3
votes

I've been stuck on this for some time now. OpenCV's SVM implementation doesn't seem to work for a linear kernel. I'm fairly sure there's no bug in the code: when I change the kernel_type to RBF or POLY, keeping everything else as is, it works.

The reason I say it doesn't work is, I save the generated model and check it out. It shows support vector count as 1. Which is not the case in RBF or POLYnomial kernels.

There's nothing special about the code in itself, I've used OpenCV's SVM implementation before, but never a linear kernel. I tried setting the degree to 1 in a POLY kernel and it results in the same model. Which makes me believe something is buggy here.

The code structure, if required:

Mat trainingdata;    //acquire from files. done and correct.
Mat testingdata;     //acquire from files. done and correct again.
Mat labels;          //corresponding labels. checked and correct.

SVM my_svm;
SVMParams my_params;
my_params.svm_type = SVM::C_SVC;
my_params.kernel_type = SVM::LINEAR;    //or poly, with my_params.degree = 1.
my_param.C = 0.02;    //doesn't matter if I set it to 20000, makes no difference.

my_svm.train( trainingdata, labels, Mat(), Mat(), my_params );
//train_auto(..) function with 10-fold cross-validation takes the same time as above (~2sec)!
Mat responses;
my_svm.predict( testingdata, responses );
//responses matrix is all wrong.

I have 500 samples from one class and 600 from the other class to test, and the correct classifications I get are: 1/500 and 597/600.

Craziest part: I have done the same experiment with the same data on libSVM's MATLAB wrapper, and it works.

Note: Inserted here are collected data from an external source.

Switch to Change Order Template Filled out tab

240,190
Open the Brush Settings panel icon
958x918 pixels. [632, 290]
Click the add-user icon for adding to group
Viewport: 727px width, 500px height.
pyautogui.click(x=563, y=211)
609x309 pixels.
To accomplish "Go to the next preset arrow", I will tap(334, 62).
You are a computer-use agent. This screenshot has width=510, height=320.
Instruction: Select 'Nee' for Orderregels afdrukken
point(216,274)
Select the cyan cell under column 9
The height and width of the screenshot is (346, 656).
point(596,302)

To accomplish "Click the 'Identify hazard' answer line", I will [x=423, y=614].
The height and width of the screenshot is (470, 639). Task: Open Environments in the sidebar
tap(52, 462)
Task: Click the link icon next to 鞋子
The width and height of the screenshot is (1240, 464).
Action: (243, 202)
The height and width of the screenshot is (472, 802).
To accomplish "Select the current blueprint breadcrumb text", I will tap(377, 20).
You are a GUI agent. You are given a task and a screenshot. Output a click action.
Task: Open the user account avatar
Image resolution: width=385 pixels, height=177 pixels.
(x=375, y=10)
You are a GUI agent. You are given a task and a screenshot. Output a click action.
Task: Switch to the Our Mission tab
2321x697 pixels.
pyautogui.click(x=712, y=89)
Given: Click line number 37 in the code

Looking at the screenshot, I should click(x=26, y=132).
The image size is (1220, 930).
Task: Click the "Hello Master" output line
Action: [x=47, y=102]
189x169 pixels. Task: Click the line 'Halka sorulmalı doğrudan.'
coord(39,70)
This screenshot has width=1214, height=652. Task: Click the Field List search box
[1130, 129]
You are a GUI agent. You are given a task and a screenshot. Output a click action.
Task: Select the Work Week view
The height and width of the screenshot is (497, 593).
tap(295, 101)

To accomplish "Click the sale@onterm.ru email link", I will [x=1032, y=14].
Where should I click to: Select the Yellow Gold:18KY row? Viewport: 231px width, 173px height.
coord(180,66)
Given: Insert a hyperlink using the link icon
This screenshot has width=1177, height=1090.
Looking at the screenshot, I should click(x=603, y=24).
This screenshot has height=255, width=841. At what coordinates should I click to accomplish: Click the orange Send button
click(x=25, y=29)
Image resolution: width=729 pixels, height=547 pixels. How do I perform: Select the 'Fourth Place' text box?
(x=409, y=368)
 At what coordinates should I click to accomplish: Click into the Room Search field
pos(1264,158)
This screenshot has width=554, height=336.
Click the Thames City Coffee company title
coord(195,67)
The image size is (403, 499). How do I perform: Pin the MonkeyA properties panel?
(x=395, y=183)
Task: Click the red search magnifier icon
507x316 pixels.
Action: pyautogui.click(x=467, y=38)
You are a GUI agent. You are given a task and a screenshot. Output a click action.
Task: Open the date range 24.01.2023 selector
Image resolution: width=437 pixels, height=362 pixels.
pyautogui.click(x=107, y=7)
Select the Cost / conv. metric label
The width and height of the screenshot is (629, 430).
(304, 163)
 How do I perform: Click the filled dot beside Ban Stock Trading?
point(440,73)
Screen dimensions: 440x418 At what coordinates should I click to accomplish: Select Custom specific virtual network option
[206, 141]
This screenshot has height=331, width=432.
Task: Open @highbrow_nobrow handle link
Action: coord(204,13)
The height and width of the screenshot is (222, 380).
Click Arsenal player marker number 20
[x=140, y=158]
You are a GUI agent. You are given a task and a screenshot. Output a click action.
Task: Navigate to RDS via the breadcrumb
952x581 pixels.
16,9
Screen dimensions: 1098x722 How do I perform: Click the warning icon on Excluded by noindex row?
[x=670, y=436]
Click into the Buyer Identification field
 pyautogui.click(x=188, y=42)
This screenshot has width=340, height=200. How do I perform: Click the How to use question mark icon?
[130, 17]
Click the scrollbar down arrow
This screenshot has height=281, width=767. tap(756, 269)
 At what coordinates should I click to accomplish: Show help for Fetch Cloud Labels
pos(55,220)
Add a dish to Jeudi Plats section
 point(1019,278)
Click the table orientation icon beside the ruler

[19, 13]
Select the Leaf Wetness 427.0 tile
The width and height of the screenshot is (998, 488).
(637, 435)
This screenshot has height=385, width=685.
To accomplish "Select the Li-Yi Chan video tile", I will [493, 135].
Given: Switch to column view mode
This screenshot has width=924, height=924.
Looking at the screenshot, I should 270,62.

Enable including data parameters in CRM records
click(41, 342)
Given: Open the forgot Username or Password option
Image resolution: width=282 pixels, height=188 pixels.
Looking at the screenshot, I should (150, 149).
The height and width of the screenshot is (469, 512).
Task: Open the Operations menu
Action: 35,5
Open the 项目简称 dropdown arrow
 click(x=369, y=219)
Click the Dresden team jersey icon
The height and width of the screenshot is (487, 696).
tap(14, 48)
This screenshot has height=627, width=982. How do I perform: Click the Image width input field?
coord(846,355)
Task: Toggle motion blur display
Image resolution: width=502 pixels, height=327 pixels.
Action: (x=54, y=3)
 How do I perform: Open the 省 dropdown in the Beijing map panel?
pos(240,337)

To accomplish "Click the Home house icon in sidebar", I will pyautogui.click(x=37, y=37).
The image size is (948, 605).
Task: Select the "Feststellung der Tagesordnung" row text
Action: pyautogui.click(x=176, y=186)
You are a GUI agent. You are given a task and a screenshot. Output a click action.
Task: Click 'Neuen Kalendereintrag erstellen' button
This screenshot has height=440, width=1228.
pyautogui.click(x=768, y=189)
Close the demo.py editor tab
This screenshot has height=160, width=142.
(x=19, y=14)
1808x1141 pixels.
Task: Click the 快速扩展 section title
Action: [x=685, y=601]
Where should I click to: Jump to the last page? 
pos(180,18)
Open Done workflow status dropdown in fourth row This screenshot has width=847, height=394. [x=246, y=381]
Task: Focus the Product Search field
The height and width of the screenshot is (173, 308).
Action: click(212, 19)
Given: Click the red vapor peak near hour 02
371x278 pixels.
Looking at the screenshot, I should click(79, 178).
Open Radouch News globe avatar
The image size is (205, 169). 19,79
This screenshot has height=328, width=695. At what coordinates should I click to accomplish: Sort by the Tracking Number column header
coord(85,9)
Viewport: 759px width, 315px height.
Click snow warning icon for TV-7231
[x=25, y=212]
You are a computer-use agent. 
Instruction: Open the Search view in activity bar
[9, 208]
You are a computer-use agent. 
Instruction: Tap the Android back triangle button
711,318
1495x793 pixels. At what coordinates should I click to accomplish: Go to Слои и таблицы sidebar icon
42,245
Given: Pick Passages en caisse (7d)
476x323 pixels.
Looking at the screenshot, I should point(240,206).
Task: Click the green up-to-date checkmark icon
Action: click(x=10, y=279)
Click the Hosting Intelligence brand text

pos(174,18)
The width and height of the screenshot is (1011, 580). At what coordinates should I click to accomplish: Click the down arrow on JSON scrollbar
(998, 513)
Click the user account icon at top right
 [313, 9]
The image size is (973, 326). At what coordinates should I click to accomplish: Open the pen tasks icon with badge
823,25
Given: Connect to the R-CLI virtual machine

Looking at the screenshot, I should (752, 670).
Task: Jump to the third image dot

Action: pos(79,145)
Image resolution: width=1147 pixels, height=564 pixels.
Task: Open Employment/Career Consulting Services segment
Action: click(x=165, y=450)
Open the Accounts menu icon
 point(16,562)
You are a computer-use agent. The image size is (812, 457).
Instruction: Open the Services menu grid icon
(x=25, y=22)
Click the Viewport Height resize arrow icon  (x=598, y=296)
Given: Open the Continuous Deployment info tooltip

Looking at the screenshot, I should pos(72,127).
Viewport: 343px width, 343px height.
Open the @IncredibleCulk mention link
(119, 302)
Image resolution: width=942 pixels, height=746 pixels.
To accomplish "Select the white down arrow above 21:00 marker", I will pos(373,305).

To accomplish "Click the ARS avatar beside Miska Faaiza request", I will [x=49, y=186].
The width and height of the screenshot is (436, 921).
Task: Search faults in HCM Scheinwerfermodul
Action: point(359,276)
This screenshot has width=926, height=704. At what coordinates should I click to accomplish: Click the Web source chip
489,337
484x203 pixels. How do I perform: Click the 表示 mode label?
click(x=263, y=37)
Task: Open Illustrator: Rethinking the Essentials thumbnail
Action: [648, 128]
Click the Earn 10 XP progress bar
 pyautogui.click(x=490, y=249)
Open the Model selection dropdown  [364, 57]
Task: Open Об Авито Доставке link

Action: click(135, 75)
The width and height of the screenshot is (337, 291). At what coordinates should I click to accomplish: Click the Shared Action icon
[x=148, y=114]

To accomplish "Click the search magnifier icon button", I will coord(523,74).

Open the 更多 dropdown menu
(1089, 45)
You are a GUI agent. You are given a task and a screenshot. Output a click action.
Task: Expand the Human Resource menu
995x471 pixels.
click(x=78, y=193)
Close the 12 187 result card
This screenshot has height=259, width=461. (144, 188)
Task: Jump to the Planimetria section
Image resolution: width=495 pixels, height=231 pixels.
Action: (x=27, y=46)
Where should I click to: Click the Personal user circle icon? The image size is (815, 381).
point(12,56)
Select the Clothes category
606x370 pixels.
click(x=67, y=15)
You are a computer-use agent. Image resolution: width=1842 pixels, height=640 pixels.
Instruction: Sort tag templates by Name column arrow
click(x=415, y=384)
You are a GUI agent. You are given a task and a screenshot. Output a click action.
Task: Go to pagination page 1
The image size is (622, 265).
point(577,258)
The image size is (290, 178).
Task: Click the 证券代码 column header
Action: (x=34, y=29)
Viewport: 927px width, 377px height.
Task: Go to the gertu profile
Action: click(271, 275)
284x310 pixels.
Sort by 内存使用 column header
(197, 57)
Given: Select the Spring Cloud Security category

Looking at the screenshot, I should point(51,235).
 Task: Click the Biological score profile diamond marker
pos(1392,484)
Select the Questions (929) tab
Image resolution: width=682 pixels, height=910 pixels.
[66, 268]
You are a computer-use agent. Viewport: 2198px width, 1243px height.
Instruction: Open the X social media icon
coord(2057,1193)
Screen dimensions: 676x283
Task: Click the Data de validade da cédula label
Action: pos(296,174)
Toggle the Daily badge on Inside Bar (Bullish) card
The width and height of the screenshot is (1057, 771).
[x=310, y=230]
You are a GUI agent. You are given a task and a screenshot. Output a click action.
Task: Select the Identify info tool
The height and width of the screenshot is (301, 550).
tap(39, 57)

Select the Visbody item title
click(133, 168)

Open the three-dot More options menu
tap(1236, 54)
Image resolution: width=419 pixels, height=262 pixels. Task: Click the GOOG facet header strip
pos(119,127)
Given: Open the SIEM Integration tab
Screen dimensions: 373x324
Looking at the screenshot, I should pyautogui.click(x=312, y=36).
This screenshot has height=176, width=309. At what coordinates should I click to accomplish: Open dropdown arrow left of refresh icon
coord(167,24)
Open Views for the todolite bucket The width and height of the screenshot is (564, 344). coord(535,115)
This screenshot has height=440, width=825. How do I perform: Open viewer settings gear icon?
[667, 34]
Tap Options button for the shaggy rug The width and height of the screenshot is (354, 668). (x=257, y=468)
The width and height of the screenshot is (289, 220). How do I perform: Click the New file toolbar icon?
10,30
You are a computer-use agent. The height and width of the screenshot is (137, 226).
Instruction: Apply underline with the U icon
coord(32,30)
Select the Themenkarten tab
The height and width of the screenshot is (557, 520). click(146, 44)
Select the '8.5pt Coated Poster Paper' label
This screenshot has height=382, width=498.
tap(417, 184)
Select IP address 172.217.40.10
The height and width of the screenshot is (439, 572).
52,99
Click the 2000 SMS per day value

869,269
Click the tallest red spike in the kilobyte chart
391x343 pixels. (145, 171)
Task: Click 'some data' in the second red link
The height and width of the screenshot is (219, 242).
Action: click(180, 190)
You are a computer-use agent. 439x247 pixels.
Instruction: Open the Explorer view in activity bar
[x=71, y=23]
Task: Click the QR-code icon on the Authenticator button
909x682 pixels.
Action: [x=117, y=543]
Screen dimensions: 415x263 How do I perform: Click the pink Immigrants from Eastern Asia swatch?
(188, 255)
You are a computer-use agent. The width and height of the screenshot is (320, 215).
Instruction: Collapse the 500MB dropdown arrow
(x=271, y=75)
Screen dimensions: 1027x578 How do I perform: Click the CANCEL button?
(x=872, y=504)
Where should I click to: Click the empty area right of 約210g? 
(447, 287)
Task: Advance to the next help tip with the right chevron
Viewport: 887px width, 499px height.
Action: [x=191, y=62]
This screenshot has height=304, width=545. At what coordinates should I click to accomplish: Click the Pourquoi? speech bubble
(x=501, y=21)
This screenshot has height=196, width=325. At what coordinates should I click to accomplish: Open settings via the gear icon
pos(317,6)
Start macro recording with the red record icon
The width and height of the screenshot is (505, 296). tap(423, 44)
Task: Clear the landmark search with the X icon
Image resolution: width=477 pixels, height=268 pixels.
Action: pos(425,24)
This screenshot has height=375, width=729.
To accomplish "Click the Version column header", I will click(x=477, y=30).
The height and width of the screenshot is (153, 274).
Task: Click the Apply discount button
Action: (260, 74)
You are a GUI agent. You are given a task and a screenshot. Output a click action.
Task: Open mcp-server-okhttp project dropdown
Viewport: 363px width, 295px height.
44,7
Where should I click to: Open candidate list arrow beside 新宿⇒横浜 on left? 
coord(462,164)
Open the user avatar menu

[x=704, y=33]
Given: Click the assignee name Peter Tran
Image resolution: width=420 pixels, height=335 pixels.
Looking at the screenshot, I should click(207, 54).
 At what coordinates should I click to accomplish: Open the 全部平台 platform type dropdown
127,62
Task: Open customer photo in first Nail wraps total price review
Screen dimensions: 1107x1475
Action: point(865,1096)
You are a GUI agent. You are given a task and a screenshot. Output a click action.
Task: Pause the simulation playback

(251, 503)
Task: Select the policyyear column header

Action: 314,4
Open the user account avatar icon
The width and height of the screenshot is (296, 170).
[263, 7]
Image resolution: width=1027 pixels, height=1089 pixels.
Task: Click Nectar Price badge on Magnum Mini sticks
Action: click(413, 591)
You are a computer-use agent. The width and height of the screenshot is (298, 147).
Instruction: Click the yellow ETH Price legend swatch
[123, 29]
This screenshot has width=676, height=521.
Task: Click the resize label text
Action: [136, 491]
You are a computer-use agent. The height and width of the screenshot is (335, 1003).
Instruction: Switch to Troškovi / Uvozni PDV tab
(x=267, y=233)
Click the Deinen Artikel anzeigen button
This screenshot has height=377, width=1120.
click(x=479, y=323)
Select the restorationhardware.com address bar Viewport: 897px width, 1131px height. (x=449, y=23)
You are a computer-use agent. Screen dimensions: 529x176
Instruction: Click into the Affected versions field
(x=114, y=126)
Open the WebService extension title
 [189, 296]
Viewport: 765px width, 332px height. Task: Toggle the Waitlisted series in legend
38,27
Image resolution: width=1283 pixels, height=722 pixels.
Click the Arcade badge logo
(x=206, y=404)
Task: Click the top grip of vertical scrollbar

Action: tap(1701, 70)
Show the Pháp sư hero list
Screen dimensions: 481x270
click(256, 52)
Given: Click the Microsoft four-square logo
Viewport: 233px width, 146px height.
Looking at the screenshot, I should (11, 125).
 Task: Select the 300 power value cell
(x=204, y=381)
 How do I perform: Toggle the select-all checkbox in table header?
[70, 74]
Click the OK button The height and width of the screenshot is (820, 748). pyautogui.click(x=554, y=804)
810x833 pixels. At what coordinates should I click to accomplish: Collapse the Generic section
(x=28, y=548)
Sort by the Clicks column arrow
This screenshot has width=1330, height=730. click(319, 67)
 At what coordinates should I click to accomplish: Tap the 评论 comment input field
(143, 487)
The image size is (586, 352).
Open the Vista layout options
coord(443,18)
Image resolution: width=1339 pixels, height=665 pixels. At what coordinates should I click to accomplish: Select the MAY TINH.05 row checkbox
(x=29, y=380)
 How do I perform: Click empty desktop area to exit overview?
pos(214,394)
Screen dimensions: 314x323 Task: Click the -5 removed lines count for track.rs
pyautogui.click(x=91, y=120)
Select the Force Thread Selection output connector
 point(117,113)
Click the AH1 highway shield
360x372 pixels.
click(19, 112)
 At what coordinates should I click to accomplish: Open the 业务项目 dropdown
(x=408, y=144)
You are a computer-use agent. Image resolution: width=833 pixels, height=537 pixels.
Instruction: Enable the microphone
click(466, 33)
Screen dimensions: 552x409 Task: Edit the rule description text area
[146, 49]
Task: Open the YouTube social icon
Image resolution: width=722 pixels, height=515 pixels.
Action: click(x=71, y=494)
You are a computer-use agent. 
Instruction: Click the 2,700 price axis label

Was just trying to do an OpenCV version of it.

1
Are you sure the data's linearly separable? The fact that it works with fancier kernels strongly suggests non-linearly separable data... Are you training libSVM using linear kernels?Nicu Stiurca
Do you know the formulation of SVM? There should be difference when you set C to 0.02 or 20000. Be sure that you set it correctly. It can't be same for all parameters. Also you should set epsilon parameter to 0.001, the default is something else AFAIK. One last thing, what happens when you run train_auto() instead of train()?guneykayim
Try adapt standard example examples/cpp/points_classifier.cpp there is also svm classifier. I've checked it, and it worked.Andrey Smorodov
@SchighSchagh I duplicated the experiment from what I did in libSVM. It works like a charm there.a-Jays
@guneykayim I'm aware of the formulation of SVM and I understand what C does to the model. Which is why I find it surprising that the value of C is not making any difference at all. train_auto() does nothing at all. Gives me C=1. I tried.a-Jays

1 Answers

2
votes

It is not a bug that you always get only one support vector with linear CvSVM.

OpenCV optimizes a linear SVM down to one support vector.
The idea here is that the support vectors define the classification margin, and to do the actual classification only the separating hyperplane is needed and it can be defined by only one vector.

Parameter C doesn't matter if your training data is linearly separable. Maybe it is your case.